(Input material):
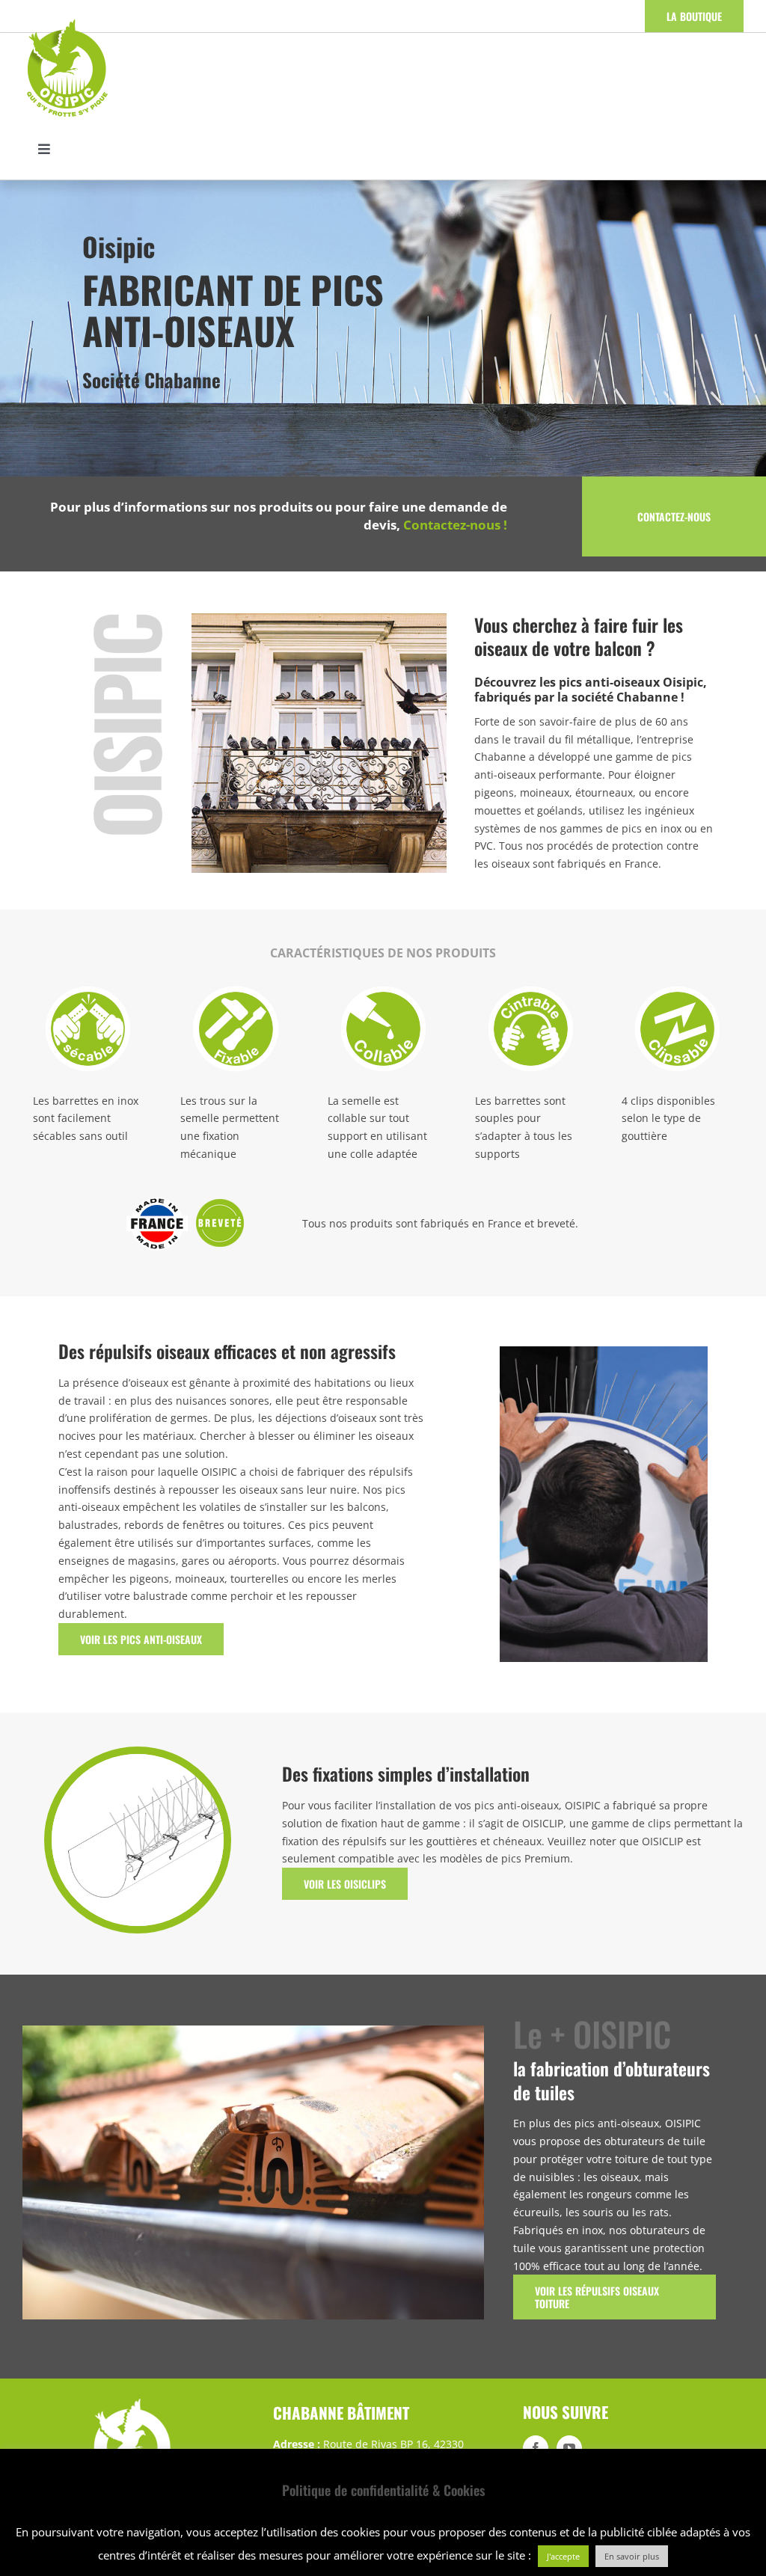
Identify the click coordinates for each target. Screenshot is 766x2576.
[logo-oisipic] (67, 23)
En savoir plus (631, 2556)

* * *

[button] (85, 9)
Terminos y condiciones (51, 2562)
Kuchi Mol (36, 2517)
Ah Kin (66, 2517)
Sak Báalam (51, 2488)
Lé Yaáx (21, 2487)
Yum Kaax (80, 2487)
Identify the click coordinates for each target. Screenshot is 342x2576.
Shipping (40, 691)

(Short task): Write out the lines of the data above, from the line containing "Screenshot is 766x2576." through the line containing "En savoir plus (631, 2556)", with both of those lines included.

(Solution below):
Identify the click coordinates for each target. Screenshot is 766x2576.
[logo-oisipic] (67, 23)
En savoir plus (631, 2556)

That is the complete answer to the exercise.